旭川から世界へ。家具メーカーが開発した北海道の森の香り漂う燻製コーヒー
家具をつくる過程で出てしまう端材が、香り高いコーヒーへと姿を変える——。
北海道・旭川の木製家具メーカー:カンディハウスが手がける「北海道燻製珈琲」は、6種のウッドチップで燻製することで木の個性が香りに生かされた、独特の風味を楽しむことができるコーヒー。「家具」と「食」という一見かけ離れた世界をつなぐこの試みは、資源を有効活用するサステナブルな取り組みとして注目されています。
ほかにも燻製干し芋やテーブルスモーカー、アートと融合した「初音ミク アートチェア」など、家具メーカーという枠を超えて挑戦を続けるカンディハウスの井島さん(新規事業開発本部長)とノエルさん(国際事業本部)に、同社の燻製事業や今後の展望についてお話を伺いました。
北海道の木の価値を高め、世界へ届けたい
―weeeat!編集部
本日はよろしくお願いいたします。まずはカンディハウスについてご紹介いただけますか?
私は家具メーカーとしてカンディハウスのことは知っていたのですが、今回まったく分野の違うコーヒーの企画販売を始められたことに驚いていています!

*作業内容*.
1. 燻製コーヒーの記事のうち、「北海道・旭川の木製家具メーカ」を含む語句で始まり「ついてご紹介いただけますか?」で終わる部分を、一字も変えずに書き写すこと。
2. 燻製コーヒーの記事を、最後に示された文の次から書き継ぐこと。
後に続く資料は、燻製コーヒーの記事に関する作業には用いない。

*提供資料*.
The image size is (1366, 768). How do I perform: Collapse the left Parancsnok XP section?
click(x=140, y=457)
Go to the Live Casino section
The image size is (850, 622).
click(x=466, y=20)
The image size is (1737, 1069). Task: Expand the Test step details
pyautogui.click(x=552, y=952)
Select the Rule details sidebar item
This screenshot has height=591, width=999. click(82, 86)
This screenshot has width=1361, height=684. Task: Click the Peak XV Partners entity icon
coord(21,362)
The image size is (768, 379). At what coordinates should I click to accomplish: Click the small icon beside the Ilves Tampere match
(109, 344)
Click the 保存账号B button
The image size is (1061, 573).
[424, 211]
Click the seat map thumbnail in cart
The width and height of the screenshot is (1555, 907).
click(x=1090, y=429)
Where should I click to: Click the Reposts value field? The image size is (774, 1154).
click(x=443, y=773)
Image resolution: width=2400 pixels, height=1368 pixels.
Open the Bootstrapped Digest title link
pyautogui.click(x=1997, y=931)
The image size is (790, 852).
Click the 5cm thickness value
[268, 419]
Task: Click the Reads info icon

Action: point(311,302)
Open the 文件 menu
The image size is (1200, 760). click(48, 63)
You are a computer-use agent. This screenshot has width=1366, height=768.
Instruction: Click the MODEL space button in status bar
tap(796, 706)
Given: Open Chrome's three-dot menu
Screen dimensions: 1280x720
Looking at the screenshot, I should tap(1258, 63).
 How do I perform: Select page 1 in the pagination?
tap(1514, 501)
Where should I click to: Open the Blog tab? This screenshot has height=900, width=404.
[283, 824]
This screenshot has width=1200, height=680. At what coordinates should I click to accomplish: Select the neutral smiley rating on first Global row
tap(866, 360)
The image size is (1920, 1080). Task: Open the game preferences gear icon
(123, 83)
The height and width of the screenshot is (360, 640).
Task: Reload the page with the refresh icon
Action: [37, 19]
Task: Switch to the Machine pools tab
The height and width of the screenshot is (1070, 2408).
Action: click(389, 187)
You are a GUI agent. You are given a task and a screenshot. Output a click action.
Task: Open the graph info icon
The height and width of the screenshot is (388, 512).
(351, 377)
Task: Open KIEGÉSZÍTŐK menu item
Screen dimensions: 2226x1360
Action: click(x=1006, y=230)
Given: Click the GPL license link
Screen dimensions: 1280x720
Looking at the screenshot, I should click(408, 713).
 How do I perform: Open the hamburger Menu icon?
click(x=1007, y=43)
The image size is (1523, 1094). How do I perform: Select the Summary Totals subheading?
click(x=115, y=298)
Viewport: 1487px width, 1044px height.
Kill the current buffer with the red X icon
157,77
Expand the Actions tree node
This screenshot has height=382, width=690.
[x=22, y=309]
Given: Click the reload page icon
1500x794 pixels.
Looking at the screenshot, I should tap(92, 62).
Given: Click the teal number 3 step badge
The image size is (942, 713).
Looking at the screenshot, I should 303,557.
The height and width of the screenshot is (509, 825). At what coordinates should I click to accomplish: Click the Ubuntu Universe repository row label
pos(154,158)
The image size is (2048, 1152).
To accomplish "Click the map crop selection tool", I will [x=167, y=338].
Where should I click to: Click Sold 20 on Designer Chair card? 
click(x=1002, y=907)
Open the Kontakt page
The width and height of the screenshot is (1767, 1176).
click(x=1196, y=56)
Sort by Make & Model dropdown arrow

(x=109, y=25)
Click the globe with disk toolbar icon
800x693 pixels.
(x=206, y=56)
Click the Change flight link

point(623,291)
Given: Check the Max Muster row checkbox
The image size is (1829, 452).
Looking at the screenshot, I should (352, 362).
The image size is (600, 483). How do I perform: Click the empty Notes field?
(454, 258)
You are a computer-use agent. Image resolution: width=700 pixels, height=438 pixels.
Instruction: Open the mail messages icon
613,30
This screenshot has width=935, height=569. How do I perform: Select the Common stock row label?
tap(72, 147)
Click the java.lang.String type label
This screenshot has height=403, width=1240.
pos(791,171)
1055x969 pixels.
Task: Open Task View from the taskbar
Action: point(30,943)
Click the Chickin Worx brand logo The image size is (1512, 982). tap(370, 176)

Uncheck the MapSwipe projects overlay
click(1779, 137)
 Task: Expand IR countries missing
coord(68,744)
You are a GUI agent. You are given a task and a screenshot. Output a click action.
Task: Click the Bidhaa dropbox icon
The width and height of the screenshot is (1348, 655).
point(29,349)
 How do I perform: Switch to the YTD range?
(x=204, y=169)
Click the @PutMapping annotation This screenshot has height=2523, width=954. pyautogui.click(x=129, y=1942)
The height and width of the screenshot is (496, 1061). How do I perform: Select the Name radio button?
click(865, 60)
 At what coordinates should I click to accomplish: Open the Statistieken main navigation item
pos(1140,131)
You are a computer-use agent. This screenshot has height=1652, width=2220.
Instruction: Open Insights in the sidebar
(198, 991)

*作業別出力*.
1.
北海道・旭川の木製家具メーカー:カンディハウスが手がける「北海道燻製珈琲」は、6種のウッドチップで燻製することで木の個性が香りに生かされた、独特の風味を楽しむことができるコーヒー。「家具」と「食」という一見かけ離れた世界をつなぐこの試みは、資源を有効活用するサステナブルな取り組みとして注目されています。
ほかにも燻製干し芋やテーブルスモーカー、アートと融合した「初音ミク アートチェア」など、家具メーカーという枠を超えて挑戦を続けるカンディハウスの井島さん(新規事業開発本部長)とノエルさん(国際事業本部)に、同社の燻製事業や今後の展望についてお話を伺いました。
北海道の木の価値を高め、世界へ届けたい
―weeeat!編集部
本日はよろしくお願いいたします。まずはカンディハウスについてご紹介いただけますか?

2.
―ノエルさん
よろしくお願いいたします。
カンディハウスは1968年、家具職人でありデザイナーでもあった長原 實(ながはら みのる)によって創業されました。15歳で家具職人の道に入った長原は、1963年に渡欧し、当時デザイン大国と呼ばれたドイツでおよそ3年半にわたり修行を積みました。その際、オランダの港で北海道産の丸太が積み上げられ、それが高級家具に加工され世界中に輸出されている姿を目の当たりにしたことが大きな転機になったといいます。地元材を活用し、デザインにこだわった家具で世界に発信したい。そんな想いから帰国後にインテリアセンター(現カンディハウス)を設立し、国内外のデザイナーと妥協のない製品づくりを重ねてきました。そうして現在も北海道の自然と日本の文化に育まれた美意識をデザインに生かし、長く愛される家具をつくり続けています。
―weeeat!編集部
カンディハウスの創業当初から今に至るまでの歩みについても教えてください。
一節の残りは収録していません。